--- In email@example.com, "alex_lycos" <altamix@...> wrote:
>> Likewise, there can be no question that <gjelbër> continues Lat.
>> galbinum (the phonological development is 100% regular). Its
>> history (apart from the semantic switch) is more straightforward
>> than that of Italian giallo which I think is a loan from Old
>> French (<jalne>) rather than a direct _local_ reflex of <galbinum>
Correct (at least all current Italian dictionaries point towards
O. Fr. <jalne>, deriving from Lat. <galbinus>, a derivative of
<galbus> "green(ish), yellow"). Latin /ga/ > It. /gia/ would be
rather unusual, just as the disparition of /b/ from the cluster.
Modern French <jaune> obviously derives from the same XI-th
> about yellow:
> In Romanian I showed that "galben" is not the root , but "gãlb".
As pointed out by George, this is only your private opinion.
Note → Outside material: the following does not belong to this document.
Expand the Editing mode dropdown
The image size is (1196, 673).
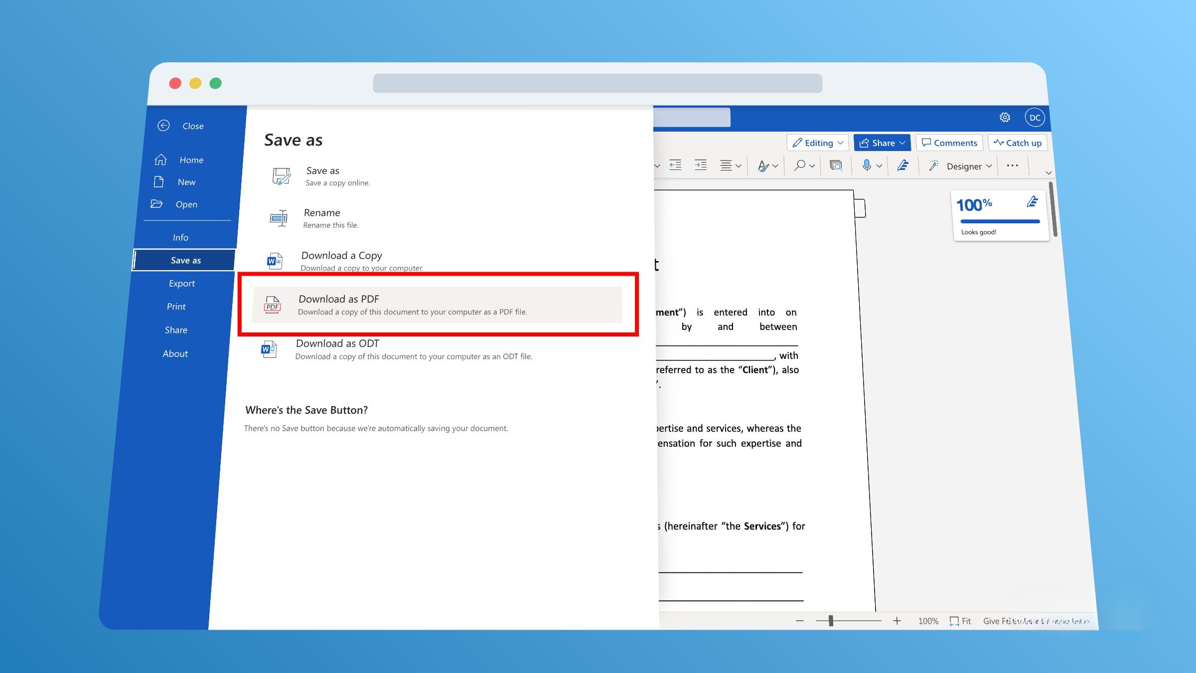(817, 143)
> I speak about "galbeazã" one of the words which is not derivable
> from Latin "galbinus".
... nor related to "yellow".
> And indeed there is the Albanian word. It is "gëlbazë" and
> a) can you show the "gjëlbër" is not in the same family with
As pointed out by Piotr, it's up to you to show up with some
arguments the words should be somehow related.
Actually, Romanian preference for /g/ instead of /k/ could be
the result of some folk etimology (which affects also a very
active member of cybalist, as seen above).